Not an expert, but it is my understanding that Julia is becoming an ever more serious competitor day by day.

> Excel for business spreadsheets.

Honest question, what does LibreOffice miss compared to Excel? In any case, (again not an expert) spreadsheets seem quite inferior to a combination of Julia, CSV and Vega (Lite); although there are certainly more people that are familiar with operating Excel.

2 comments

> Not an expert, but it is my understanding that Julia is becoming an ever more serious competitor day by day.

And Julia uses BLAS which is written in Fortan.

Not necessarily. All of the DifferentialEquations.jl defaults use pure Julia BLASes which outperform the Fortran BLASes. Mainly, RecursiveFactorization.jl and Octavian.jl, which tend to match or outperform MKL and OpenBLAS on our benchmarking computers, form our workhorse.

https://raw.githubusercontent.com/JuliaLinearAlgebra/Octavia...
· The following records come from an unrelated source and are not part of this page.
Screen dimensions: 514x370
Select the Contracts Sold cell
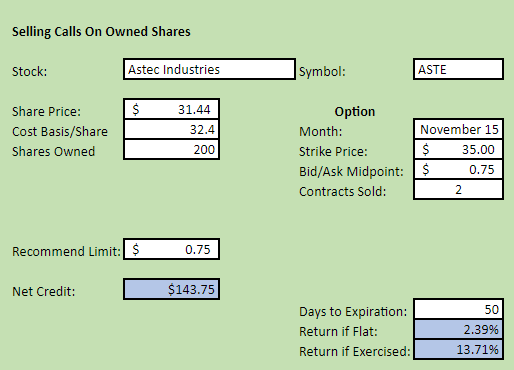[458, 189]
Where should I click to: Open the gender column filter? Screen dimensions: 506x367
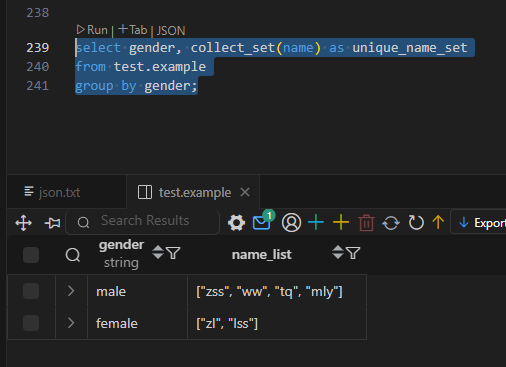(173, 253)
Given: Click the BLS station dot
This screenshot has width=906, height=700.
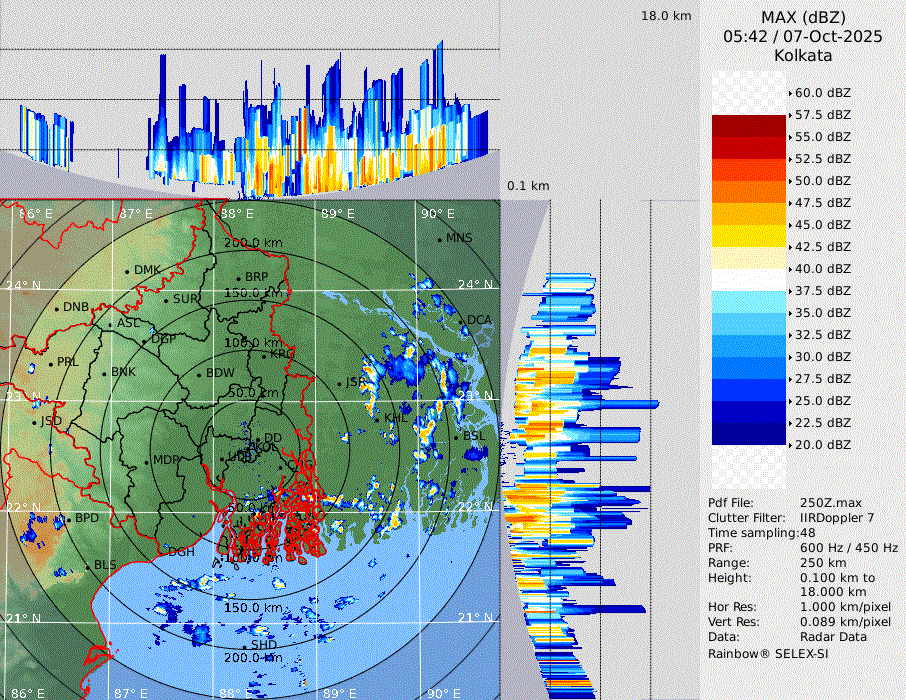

https://github.com/JuliaLinearAlgebra/Octavian.jl

https://github.com/YingboMa/RecursiveFactorization.jl

Julia has a long way to get there, where Fortran is in terms of stability and maturity, needs approximately 60 years more.
What issue do you have with the use of RecursiveFactorization.jl in DifferentialEquations.jl? I can't think of a maturity issue so I'm curious what you have found, or whether this comment isn't grounded in specifics.
Did my original post even mention RecursiveFactorization.jl or DifferentialEquations.jl? (or is this an implicit package promotion? I do not have issues with them anyway, perhaps great work, have not used them...) Regarding your second point, let's see if the language and its various package APIs remain stable, actively maintained, and backward-compatible just ten years from now, let alone 3 quarters of a century. Such issues do not become visible right away or overnight. I am not against the language, just stating the fact that it has yet to pass the test of time.